Payoneer: complement, not replacement, for marketplace receivables

Payoneer is not a like-for-like swap for Statrys. It is a complement: it is purpose-built for receiving payouts from marketplaces (Amazon, Upwork, Fiverr, Etsy) into virtual receiving accounts in USD, EUR, GBP, JPY and more. Pair Payoneer for inbound marketplace flows with Statrys (or Aspire, or Wise) for operating spend. See our independent Payoneer review.

Other GrowAcross resources

For a broader view across providers, see our roundups: best multi-currency business accounts, and the bundled formation and account guide for Hong Kong setups. For UAE founders specifically, see our Hong Kong business banking hub.

Frequently asked questions about Statrys

Common questions on Statrys regulatory status, pricing, currencies, restricted countries and product fit.

Sources and references

All facts and figures in this review come from the following sources, verified May 2026. Per our editorial policy, sources are cited in plain text without outbound links to the Statrys domain.

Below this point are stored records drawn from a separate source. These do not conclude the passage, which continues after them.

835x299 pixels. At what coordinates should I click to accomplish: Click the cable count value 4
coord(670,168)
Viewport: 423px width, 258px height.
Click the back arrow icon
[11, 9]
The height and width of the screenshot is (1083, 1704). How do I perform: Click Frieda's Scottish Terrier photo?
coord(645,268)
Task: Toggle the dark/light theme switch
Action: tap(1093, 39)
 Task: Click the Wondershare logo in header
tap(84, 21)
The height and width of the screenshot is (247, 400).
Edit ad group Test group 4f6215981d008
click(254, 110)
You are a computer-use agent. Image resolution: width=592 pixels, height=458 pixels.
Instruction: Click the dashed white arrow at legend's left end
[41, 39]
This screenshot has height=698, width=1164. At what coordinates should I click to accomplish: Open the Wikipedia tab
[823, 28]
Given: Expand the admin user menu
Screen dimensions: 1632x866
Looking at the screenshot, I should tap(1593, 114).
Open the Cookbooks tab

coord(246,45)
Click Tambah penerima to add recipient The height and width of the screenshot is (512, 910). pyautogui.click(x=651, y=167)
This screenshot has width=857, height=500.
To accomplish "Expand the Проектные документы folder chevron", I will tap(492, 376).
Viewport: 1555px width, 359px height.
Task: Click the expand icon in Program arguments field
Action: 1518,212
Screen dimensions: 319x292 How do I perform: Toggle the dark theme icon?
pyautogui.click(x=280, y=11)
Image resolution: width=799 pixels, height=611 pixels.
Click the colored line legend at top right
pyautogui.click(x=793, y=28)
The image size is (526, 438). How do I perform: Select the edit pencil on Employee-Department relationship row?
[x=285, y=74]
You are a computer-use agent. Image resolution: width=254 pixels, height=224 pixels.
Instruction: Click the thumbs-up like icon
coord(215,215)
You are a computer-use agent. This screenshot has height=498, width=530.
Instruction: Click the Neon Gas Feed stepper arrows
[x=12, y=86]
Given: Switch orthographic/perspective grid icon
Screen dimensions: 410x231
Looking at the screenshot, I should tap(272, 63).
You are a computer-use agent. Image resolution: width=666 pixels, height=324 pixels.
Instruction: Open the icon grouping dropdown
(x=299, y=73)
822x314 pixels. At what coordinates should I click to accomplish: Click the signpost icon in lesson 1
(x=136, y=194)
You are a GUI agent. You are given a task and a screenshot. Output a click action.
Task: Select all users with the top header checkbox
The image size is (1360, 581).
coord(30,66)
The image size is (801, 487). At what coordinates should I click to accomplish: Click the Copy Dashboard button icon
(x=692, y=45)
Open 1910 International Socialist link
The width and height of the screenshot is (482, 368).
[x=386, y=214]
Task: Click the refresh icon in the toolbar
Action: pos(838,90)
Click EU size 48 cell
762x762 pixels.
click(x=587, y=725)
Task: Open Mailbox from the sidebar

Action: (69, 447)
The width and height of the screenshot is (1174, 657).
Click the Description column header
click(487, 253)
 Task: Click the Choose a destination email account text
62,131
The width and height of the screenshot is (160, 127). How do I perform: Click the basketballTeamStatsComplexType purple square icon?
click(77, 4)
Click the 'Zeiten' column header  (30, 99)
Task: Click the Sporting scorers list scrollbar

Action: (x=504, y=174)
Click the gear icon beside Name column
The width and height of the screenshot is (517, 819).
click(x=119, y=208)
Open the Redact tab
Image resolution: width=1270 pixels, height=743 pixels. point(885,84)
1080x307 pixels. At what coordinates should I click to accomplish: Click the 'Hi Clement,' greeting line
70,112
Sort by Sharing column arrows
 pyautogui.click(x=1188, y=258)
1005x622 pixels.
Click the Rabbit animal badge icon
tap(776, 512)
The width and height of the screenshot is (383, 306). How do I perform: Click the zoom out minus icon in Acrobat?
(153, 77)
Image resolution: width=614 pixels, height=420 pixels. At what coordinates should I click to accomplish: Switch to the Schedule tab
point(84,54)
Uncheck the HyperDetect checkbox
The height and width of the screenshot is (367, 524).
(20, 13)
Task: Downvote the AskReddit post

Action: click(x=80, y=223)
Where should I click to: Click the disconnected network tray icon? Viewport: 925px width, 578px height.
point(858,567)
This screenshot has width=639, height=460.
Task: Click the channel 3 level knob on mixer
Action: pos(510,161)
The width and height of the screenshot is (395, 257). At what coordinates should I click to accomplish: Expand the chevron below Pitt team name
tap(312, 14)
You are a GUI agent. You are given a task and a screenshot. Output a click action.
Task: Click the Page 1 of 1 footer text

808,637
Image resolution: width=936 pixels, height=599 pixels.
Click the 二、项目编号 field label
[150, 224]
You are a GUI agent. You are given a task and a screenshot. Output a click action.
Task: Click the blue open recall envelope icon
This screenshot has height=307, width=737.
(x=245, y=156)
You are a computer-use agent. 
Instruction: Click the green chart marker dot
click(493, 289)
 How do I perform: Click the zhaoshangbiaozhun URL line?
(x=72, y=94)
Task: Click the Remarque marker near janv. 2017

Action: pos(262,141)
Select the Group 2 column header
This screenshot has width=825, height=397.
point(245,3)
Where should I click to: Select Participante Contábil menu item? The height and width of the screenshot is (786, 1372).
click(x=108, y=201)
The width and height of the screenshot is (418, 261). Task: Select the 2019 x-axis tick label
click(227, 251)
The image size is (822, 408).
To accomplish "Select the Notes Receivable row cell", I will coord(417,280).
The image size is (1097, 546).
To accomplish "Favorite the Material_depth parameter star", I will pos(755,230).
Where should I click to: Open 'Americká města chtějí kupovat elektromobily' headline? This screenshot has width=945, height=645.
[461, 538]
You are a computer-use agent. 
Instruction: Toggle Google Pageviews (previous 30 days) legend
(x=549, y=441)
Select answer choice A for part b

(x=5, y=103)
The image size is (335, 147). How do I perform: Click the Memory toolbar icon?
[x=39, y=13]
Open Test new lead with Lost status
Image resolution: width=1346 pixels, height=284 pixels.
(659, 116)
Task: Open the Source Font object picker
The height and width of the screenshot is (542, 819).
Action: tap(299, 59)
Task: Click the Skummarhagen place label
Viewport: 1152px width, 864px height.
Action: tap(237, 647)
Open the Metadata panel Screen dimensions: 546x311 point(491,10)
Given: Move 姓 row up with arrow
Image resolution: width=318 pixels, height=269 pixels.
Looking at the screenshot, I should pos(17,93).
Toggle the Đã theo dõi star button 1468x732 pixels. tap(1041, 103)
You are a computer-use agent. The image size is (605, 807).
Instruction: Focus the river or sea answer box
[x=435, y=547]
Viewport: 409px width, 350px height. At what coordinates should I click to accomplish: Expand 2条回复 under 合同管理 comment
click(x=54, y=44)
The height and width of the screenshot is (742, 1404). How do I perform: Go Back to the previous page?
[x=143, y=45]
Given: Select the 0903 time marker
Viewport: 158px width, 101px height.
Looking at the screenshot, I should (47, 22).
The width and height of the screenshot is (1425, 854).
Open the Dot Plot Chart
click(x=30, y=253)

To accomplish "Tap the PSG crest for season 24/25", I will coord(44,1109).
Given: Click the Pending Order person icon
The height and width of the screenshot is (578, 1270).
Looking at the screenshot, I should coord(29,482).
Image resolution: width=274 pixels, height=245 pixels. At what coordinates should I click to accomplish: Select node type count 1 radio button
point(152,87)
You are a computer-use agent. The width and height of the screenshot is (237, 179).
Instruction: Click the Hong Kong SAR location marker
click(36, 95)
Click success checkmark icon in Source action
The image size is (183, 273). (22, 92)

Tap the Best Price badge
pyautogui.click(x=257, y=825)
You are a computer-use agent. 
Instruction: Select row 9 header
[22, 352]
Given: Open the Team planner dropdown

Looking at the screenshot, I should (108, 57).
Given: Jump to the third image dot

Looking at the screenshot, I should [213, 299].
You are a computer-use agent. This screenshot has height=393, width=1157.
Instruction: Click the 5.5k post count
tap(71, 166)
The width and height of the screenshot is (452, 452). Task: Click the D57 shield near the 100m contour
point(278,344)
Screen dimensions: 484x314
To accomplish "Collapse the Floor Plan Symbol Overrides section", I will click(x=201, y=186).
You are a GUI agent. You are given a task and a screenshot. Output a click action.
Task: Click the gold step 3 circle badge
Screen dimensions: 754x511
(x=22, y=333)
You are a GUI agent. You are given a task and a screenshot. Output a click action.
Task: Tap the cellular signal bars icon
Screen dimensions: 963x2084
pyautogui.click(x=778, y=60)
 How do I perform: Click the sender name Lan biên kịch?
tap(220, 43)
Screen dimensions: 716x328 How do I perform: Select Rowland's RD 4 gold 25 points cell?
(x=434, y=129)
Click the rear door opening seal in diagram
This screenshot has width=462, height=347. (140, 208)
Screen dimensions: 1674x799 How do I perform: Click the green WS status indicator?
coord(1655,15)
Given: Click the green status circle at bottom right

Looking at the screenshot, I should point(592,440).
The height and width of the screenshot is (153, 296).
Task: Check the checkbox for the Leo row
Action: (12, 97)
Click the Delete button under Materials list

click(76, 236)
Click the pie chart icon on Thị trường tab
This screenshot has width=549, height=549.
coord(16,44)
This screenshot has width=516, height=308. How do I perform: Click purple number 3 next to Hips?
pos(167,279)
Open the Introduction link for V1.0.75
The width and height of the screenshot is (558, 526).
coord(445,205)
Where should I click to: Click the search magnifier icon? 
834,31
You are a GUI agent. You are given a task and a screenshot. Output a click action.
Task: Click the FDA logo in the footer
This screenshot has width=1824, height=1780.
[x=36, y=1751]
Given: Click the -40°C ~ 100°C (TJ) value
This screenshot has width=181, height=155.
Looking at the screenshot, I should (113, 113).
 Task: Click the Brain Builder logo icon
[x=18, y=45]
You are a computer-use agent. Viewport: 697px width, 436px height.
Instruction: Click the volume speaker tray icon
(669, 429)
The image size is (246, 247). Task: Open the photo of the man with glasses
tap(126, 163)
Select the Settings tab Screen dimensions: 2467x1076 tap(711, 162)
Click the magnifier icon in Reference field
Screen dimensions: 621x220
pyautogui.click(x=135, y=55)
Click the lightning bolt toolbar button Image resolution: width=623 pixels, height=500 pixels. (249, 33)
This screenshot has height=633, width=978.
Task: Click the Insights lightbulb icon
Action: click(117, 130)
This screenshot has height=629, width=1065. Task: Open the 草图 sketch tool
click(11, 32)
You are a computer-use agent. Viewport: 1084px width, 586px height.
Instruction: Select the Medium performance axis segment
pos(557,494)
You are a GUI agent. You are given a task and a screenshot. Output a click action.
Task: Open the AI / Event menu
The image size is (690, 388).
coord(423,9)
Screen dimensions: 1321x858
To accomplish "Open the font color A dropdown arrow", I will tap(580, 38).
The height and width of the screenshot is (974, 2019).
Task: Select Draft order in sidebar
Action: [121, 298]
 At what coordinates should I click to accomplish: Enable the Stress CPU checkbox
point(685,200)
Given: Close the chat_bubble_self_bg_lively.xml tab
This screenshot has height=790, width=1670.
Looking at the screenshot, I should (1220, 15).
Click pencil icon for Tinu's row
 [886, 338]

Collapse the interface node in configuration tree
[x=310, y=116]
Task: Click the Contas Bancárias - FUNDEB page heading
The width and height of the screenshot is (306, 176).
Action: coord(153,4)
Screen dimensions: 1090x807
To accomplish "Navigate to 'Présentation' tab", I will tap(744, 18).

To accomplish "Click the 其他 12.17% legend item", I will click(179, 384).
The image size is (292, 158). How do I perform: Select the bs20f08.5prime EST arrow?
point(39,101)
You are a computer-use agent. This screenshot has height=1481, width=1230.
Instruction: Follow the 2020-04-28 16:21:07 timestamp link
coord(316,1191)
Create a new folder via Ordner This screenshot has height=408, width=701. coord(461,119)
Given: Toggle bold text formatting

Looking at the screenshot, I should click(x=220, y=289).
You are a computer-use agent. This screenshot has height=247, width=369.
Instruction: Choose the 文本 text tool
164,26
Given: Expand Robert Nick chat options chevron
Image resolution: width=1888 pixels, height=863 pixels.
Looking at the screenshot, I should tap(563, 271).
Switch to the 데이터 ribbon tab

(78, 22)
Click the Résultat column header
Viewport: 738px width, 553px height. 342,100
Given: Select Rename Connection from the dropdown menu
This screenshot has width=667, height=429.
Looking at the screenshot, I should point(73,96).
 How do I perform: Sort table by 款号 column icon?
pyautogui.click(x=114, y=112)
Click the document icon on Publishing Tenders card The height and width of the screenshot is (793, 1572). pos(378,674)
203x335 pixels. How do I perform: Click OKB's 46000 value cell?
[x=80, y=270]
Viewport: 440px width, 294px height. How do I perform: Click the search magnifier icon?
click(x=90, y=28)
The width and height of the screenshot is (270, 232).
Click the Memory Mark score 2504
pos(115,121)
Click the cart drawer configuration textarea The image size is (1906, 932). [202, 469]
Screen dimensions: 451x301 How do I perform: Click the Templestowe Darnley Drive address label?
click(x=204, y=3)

First-party (Statrys portal and Statrys public documents)

  • Statrys pricing page (statrys.com/pricing), accessed May 2026: pricing, FX markup, supported currencies (11 hold plus 7 payout-only).
  • Statrys terms and conditions, clauses 1.2 and 1.4, accessed May 2026: not-a-bank disclosure verbatim quotes.
  • Statrys business account page (statrys.com/hk/business-account), accessed May 2026: 11-currency claim and restricted countries reference.
  • Statrys prohibited countries FAQ (statrys.com/faq/application/list-of-prohibited-countries), accessed May 2026: around 49 jurisdictions plus indicative-and-not-exhaustive disclaimer. We did not reproduce the full alphabetical list because some entries appear to conflict with other Statrys published pages (notably BVI, which Statrys onboarding documentation lists as a supported incorporation jurisdiction).
  • Statrys onboarding documentation: HK, SG and BVI named as the supported incorporation jurisdictions, per multiple Statrys and third-party sources cross-checked May 2026.
  • Statrys portal screenshots, captured 2026-05-31: account number format, product suite (Business Account, Cards, FX, Convert, Invoicing, Accounting, Company Secretary, Team roles) and the in-portal Middle East transactions banner.

Regulatory references (not independently verified on government registers)

  • Hong Kong MSO licensure: declared by Statrys in its terms and conditions as a HK Customs and Excise MSO licensee. We did not cross-check the specific licence number on the HK MSO register.
  • Singapore MAS licensure: declared by Statrys in its terms and conditions as a MAS-licensed Major Payment Institution. We did not cross-check the specific licence reference on the MAS Financial Institutions Directory.

Competitor cross-references

  • Aspire pricing page (aspireapp.com/pricing), accessed May 2026: FX markup (from 0.22 percent Basic, 0 percent on first SGD 13,000 monthly Premium), EOR confirmed under CFO Suite, SG regulated under a Payment Services Act 2019 temporary exemption.
  • Airwallex global business account page (airwallex.com), accessed May 2026: UAE not listed in stated supported jurisdictions; verify directly before relying on UAE access.
  • Wise pricing pages (wise.com), May 2026: FX markup typically higher than Statrys on supported pairs; check the live Wise pricing page for the current per-pair fee.